__What you will do__.
All of the entries are to be written out again verbatim.

- - - - - - -

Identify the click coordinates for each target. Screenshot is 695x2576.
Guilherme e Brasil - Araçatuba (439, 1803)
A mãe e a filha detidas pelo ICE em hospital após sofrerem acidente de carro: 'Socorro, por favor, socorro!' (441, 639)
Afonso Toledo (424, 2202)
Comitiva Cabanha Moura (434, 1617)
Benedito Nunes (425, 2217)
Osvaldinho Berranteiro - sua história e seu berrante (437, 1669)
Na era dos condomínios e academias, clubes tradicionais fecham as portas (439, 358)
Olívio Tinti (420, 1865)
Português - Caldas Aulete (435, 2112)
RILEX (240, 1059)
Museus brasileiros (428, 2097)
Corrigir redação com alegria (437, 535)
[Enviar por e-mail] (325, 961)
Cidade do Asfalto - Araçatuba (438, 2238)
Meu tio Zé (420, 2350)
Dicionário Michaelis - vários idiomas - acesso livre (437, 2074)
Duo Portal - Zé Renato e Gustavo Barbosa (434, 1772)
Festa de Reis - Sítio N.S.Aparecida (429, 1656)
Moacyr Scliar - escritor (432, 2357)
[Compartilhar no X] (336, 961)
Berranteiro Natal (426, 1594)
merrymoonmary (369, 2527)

- - - - - - -

__Solved exercise__.
Identify the click coordinates for each target. Screenshot is 695x2576.
Guilherme e Brasil - Araçatuba (439, 1803)
A mãe e a filha detidas pelo ICE em hospital após sofrerem acidente de carro: 'Socorro, por favor, socorro!' (441, 639)
Afonso Toledo (424, 2202)
Comitiva Cabanha Moura (434, 1617)
Benedito Nunes (425, 2217)
Osvaldinho Berranteiro - sua história e seu berrante (437, 1669)
Na era dos condomínios e academias, clubes tradicionais fecham as portas (439, 358)
Olívio Tinti (420, 1865)
Português - Caldas Aulete (435, 2112)
RILEX (240, 1059)
Museus brasileiros (428, 2097)
Corrigir redação com alegria (437, 535)
[Enviar por e-mail] (325, 961)
Cidade do Asfalto - Araçatuba (438, 2238)
Meu tio Zé (420, 2350)
Dicionário Michaelis - vários idiomas - acesso livre (437, 2074)
Duo Portal - Zé Renato e Gustavo Barbosa (434, 1772)
Festa de Reis - Sítio N.S.Aparecida (429, 1656)
Moacyr Scliar - escritor (432, 2357)
[Compartilhar no X] (336, 961)
Berranteiro Natal (426, 1594)
merrymoonmary (369, 2527)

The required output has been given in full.